Thorwart’s expression became businesslike, and he leaned forward. He made a quick gesture, as if straightening a pile of papers on the table before him, then cleared his throat. “My news will be of the greatest interest to you,” he said solemnly, “for it’s news I bring indeed. There’s a position open in the opera for a soprano, a young prima donna. Alfonso and I heard of it just eight days ago, and of course we marched to the director’s office and spoke of the beauty, the elegance, the range and expression of the singing voices of the two Weber daughters, the majestical Mademoiselle Josefa, who is one and twenty, and our enchanting Mademoiselle Aloysia, who is, I believe, just past eighteen.”
Alfonso smiled as broadly as he always had when coming up the steps for the Thursday musicales. “And he’s eager to hear you both. I’m returning to Vienna in a few days and will happily take you with me. The position pays well, very well indeed, far more than your dear father ever made. It would keep your whole family. If God wills it, one of you will have the place, and your troubles will be over.”

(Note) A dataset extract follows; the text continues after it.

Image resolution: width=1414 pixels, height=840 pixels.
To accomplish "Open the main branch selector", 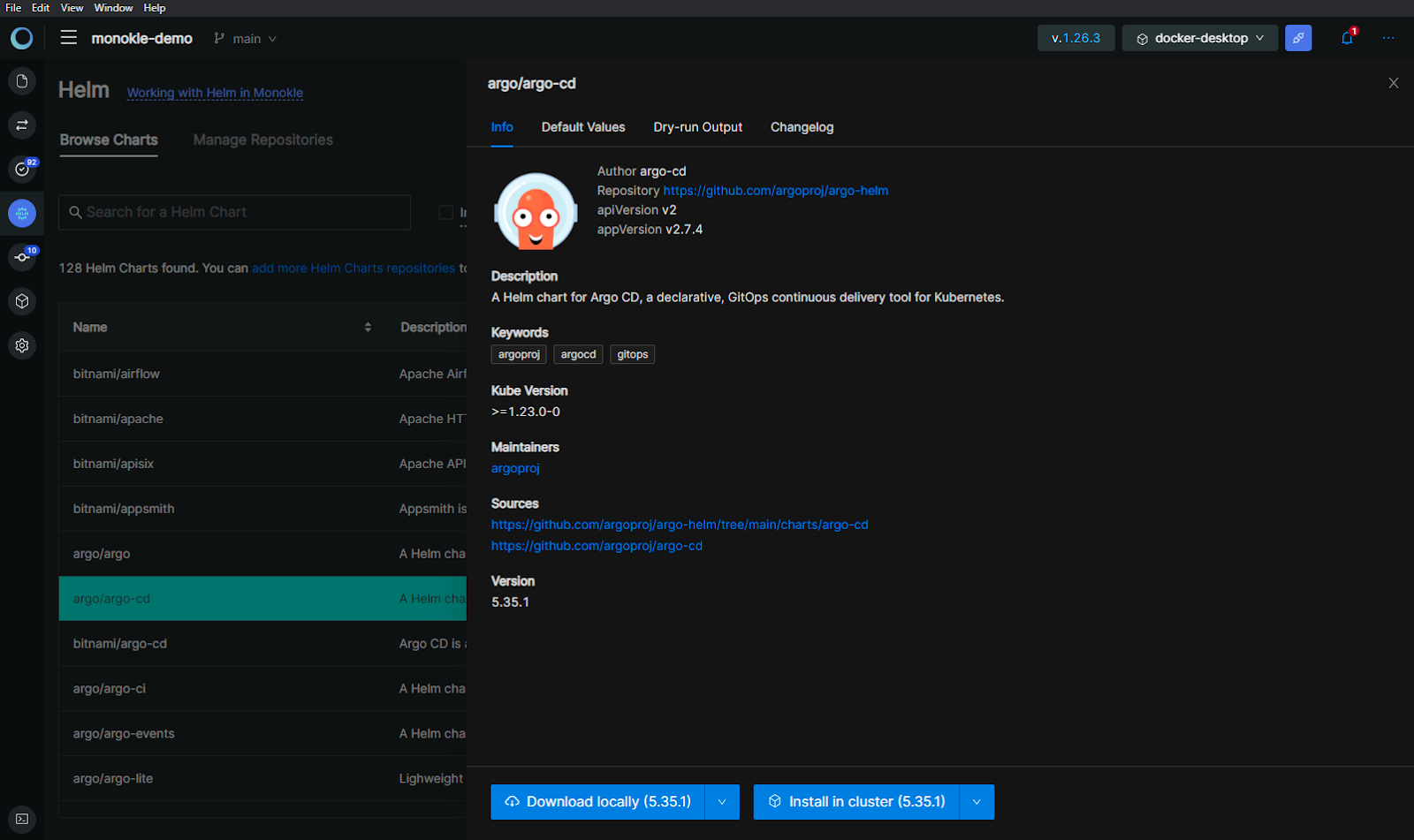I will (x=246, y=39).
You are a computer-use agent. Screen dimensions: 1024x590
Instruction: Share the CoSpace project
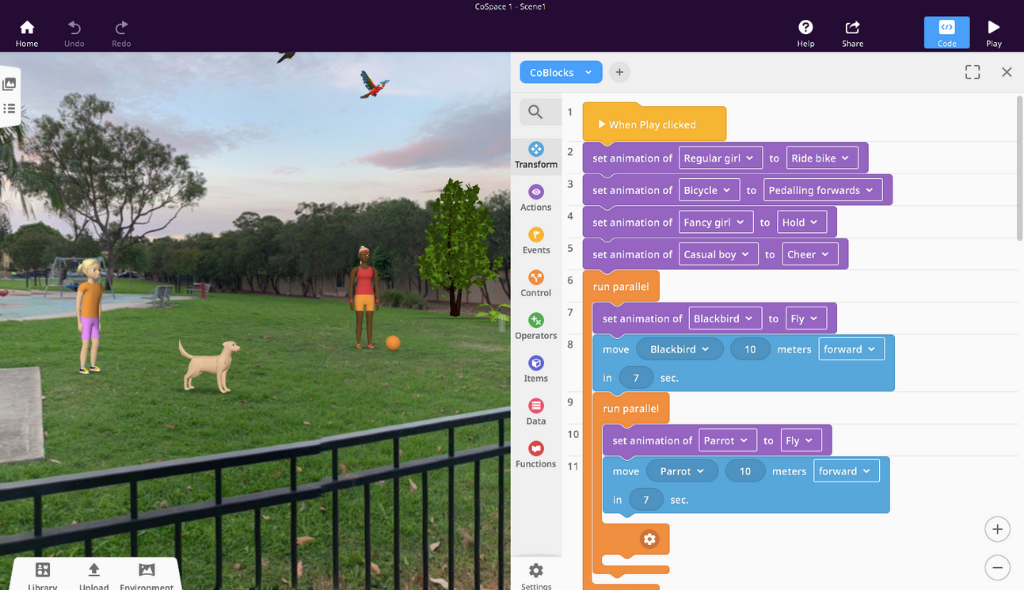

The two older girls threw everything out of trunks to find trimmings and feathers. They rampaged through the piles of music, leaving it all over the red velvet sofa. They missed the lessons they were to give on the clavier, so intent were they on their packing. Their mother hovered above them, crying, “Your curling rags, your false curls, your rosaries ...” Josefa still wore an engraved silver locket that had appeared the previous summer; she had not taken it off all those months. It glittered slightly as she closed her cloak over it and prepared to bring the bags down the steps into the cold morning. She said little, though Aloysia had never stopped talking the whole three days since the news had come. Aloysia had broken her necklace and thought it was a bad omen and cried heartbreakingly.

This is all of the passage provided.